■ **Description of the task**: Every line from the one containing "Add a new image" through the end of the data is to be copied exactly, and nothing outside that range.
[Opening Data section]
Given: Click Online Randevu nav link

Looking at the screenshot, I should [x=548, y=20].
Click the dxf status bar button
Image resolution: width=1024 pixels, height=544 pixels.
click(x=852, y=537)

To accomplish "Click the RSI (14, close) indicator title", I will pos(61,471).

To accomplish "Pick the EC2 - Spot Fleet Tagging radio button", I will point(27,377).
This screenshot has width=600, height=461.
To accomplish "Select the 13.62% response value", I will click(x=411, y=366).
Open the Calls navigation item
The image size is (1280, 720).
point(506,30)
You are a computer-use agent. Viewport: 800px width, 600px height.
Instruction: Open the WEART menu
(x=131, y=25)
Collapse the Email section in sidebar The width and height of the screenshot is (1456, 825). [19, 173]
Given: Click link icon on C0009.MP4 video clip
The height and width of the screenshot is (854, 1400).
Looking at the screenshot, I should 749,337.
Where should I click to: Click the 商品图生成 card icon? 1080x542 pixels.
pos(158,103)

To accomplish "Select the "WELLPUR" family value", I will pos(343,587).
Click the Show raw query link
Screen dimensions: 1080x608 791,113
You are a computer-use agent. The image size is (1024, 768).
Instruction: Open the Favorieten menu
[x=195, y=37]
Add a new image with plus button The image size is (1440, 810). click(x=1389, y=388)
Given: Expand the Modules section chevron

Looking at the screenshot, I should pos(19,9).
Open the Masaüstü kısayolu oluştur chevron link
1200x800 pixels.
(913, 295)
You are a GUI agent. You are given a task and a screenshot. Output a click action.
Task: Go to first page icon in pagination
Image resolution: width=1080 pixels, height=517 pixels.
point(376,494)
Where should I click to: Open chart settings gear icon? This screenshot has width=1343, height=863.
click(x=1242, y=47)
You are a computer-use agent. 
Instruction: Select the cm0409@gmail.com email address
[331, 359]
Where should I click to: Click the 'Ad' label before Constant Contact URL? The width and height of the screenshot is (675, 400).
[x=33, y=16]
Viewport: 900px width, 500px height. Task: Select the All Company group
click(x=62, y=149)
[Closing Data section]
■ **Written reply**:
Add a new image with plus button The image size is (1440, 810). click(x=1389, y=388)
Given: Expand the Modules section chevron

Looking at the screenshot, I should pos(19,9).
Open the Masaüstü kısayolu oluştur chevron link
1200x800 pixels.
(913, 295)
You are a GUI agent. You are given a task and a screenshot. Output a click action.
Task: Go to first page icon in pagination
Image resolution: width=1080 pixels, height=517 pixels.
point(376,494)
Where should I click to: Open chart settings gear icon? This screenshot has width=1343, height=863.
click(x=1242, y=47)
You are a computer-use agent. 
Instruction: Select the cm0409@gmail.com email address
[331, 359]
Where should I click to: Click the 'Ad' label before Constant Contact URL? The width and height of the screenshot is (675, 400).
[x=33, y=16]
Viewport: 900px width, 500px height. Task: Select the All Company group
click(x=62, y=149)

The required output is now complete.